The following is the summary of “Risk Factors for Ambulatory Surgery Conversion to Extended Stay Among Patients Undergoing One-level or Two-level Posterior Lumbar Decompression,” published in the June 2023 issue of Spine by Dodo, et al.
The purpose of this research was to examine the antecedents and consequences of patients’ transitions from ambulatory surgery (AMS) to observation service (OS) (<48 h) or inpatient (>48 h). Since AMS is associated with equal quality of care compared to inpatient surgery, significant cost reduction, and patients’ desire to rehabilitate at home, it is gaining popularity in the United States. However, there are times when individuals with AMS may have to endure lengthy hospitalizations. Longer-than-expected hospital stays are a hassle for everyone involved, including patients, doctors, and insurers.
Between January 1, 2019, and March 16, 2020, 1,096 patients were surveyed with either a single- or double-level lumbar decompression AMS in an in-hospital, outpatient surgical center. Patients were classified as either AMS, OS, or inpatients based on their length of stay. Data on patients’ demographics, medical histories, procedures, and administrative processes were gathered. Patients with AMS were compared to both outpatients and inpatients, as well as OS and inpatients, using simple and multivariate logistic regression models. From the original number of 1,096 patients, 641 (58%) were sent to either outpatient surgery (n=486) or hospitalization (n=155).

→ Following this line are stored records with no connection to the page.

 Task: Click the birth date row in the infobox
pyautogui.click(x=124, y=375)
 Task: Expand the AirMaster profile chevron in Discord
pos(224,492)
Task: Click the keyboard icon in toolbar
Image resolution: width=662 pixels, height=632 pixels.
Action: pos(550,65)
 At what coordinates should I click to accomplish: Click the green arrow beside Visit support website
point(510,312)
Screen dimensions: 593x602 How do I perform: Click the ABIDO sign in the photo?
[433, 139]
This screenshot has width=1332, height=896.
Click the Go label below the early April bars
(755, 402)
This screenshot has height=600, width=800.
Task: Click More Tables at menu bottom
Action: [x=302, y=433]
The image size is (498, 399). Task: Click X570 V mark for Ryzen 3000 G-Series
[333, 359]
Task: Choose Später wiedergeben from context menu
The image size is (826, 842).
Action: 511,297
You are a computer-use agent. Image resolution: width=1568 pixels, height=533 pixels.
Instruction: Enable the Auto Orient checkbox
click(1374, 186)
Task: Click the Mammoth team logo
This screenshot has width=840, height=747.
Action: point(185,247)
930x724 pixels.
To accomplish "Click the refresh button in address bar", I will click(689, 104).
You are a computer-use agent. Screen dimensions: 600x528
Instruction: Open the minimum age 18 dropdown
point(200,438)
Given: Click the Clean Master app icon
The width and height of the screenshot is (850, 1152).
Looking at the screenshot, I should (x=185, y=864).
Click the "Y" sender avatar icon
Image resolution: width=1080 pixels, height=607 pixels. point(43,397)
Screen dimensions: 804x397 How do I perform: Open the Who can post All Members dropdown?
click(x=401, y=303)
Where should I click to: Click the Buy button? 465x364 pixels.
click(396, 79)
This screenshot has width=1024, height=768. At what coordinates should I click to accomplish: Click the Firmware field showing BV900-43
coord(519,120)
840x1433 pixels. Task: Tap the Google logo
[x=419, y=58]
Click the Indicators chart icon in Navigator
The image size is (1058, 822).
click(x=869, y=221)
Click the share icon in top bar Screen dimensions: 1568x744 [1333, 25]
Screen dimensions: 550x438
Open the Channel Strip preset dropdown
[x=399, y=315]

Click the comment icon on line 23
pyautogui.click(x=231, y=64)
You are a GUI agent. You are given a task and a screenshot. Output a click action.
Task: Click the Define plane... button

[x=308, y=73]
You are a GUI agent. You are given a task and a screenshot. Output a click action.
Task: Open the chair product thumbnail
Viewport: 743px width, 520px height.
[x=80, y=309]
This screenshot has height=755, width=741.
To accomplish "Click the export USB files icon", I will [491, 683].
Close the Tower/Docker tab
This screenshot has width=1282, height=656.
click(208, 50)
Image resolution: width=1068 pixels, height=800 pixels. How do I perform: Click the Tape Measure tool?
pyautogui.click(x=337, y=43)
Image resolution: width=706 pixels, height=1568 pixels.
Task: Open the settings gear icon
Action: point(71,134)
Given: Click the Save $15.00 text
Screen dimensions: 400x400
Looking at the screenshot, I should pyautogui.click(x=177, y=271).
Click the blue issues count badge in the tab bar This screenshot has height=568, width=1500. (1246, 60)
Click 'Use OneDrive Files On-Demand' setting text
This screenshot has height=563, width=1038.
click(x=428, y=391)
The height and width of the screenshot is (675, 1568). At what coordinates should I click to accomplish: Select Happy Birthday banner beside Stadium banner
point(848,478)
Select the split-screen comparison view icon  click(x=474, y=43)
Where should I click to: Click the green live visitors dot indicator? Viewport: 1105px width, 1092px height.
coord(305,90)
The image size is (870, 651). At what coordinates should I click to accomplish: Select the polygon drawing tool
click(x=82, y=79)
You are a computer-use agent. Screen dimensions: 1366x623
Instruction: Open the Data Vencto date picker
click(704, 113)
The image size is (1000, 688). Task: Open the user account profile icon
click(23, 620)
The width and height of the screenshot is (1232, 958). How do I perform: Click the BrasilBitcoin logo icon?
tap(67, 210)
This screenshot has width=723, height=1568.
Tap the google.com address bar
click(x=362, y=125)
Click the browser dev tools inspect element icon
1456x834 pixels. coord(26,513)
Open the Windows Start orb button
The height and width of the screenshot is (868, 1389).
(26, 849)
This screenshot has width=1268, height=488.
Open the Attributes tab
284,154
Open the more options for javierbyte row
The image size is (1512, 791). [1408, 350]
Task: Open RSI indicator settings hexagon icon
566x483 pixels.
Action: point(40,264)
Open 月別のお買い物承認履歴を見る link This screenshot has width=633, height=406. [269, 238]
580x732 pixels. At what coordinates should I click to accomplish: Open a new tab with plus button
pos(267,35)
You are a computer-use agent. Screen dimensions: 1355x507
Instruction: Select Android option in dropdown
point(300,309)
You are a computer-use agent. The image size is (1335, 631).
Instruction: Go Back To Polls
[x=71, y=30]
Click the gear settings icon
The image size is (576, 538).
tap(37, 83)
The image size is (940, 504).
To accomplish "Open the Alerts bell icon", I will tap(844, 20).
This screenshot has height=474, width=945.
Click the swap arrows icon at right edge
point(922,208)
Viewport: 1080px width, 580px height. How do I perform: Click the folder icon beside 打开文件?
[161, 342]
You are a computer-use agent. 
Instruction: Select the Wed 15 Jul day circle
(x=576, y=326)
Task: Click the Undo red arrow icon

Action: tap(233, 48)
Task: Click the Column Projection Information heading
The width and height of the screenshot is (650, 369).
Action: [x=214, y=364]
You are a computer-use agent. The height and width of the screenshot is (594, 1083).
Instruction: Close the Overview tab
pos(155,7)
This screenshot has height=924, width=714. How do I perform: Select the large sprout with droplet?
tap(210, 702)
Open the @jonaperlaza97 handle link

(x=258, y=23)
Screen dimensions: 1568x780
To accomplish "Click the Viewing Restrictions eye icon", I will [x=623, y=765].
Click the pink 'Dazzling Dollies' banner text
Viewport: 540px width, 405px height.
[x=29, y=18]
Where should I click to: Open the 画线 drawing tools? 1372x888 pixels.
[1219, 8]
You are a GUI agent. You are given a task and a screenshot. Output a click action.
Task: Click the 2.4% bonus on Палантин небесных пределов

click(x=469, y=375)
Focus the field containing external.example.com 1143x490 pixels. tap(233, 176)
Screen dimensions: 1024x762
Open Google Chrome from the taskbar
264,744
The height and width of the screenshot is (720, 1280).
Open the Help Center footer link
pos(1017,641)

An independent risk factor for converting from AMS to OS/inpatient was found to be age (greater than 80 years old), a high American Society of Anesthesiologists Physical Status (ASA) grade, a history of sleep apnea, the use of drains, a high estimated blood loss, a lengthy operation, a delayed operation start time, and a high pain score. Conditions such as an ASA class 3 or higher, coronary artery disease, diabetes mellitus, hypothyroidism, using steroids, drains, a dural tear, or a laminectomy increase the likelihood that an OS patient may be admitted. Significant associations with AMS conversion and several surgical and patient-specific variables were found. It would be helpful for patients and hospitals if the AMS conversion rate could be lowered by addressing controllable surgical factors.